On Wednesday, the company announced the completion of its strategic plan, along with its dividend-growth plan.
The strategic plan
Enbridge has a remaining capital program of $22 billion through 2020. It also aims to reduce its debt by $4 billion. The goal is to reach a debt to EBITDA (earnings before interest, taxes, depreciation, and amortization) of five by the end of 2018 and roughly 4.5 by 2020.
About half of the required funds will come from Enbridge’s internally generated cash flow. The North American energy infrastructure leader has also identified $10 billion of non-core assets, of which it plans to sell $3 billion by the end of 2018.
It’s natural that Enbridge would have non-core assets to sell after making a transformative merger with Spectra Energy. Enbridge plans to focus on its regulated pipeline and utility business, which is low risk and will grow over time.

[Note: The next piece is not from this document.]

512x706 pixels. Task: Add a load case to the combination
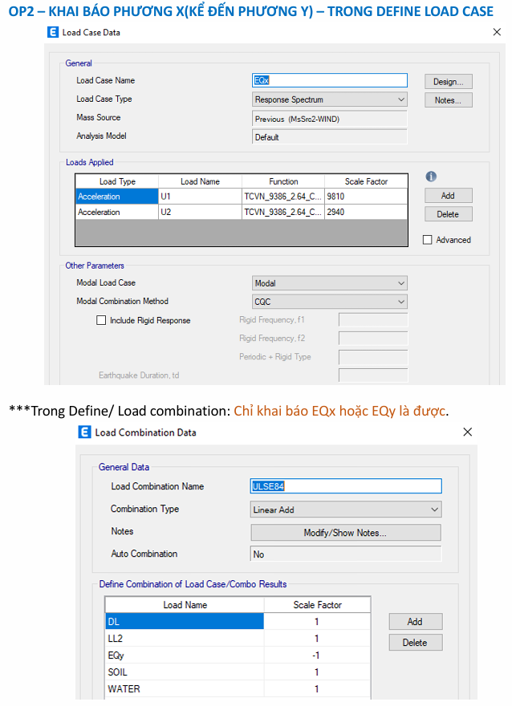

The segments include its liquids pipelines and terminals, natural gas transmission and storage, and natural gas utilities.

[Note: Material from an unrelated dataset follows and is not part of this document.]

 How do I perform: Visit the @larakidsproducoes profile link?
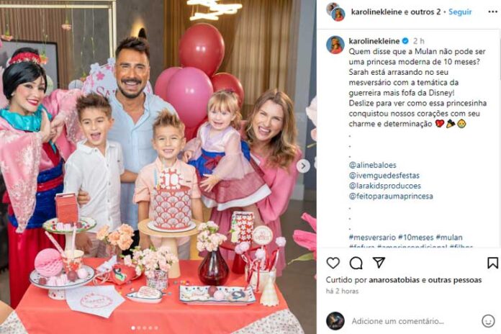click(384, 186)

The bad news is that Enbridge also announced an equity offering. In a private placement, it’ll be selling common shares at $44.84 per share for gross proceeds of $1.5 billion. This is expected to occur on or around December 6. It also pushed out $0.5 billion worth of Enbridge Income Fund Holdings shares as a part of the plan.
These will cause a bit of dilution in the near term. I’m not necessarily against equity offerings, but I don’t like the fact that Enbridge is doing so when the shares have gone down so much.
Enbridge has paid a dividend for more than six decades and has increased its dividend for 21 consecutive years. The good news is that it will be extending its dividend-growth streak. The company will be increasing its dividend by 10% next year and aims to grow its dividend at an average rate of 10% through 2020.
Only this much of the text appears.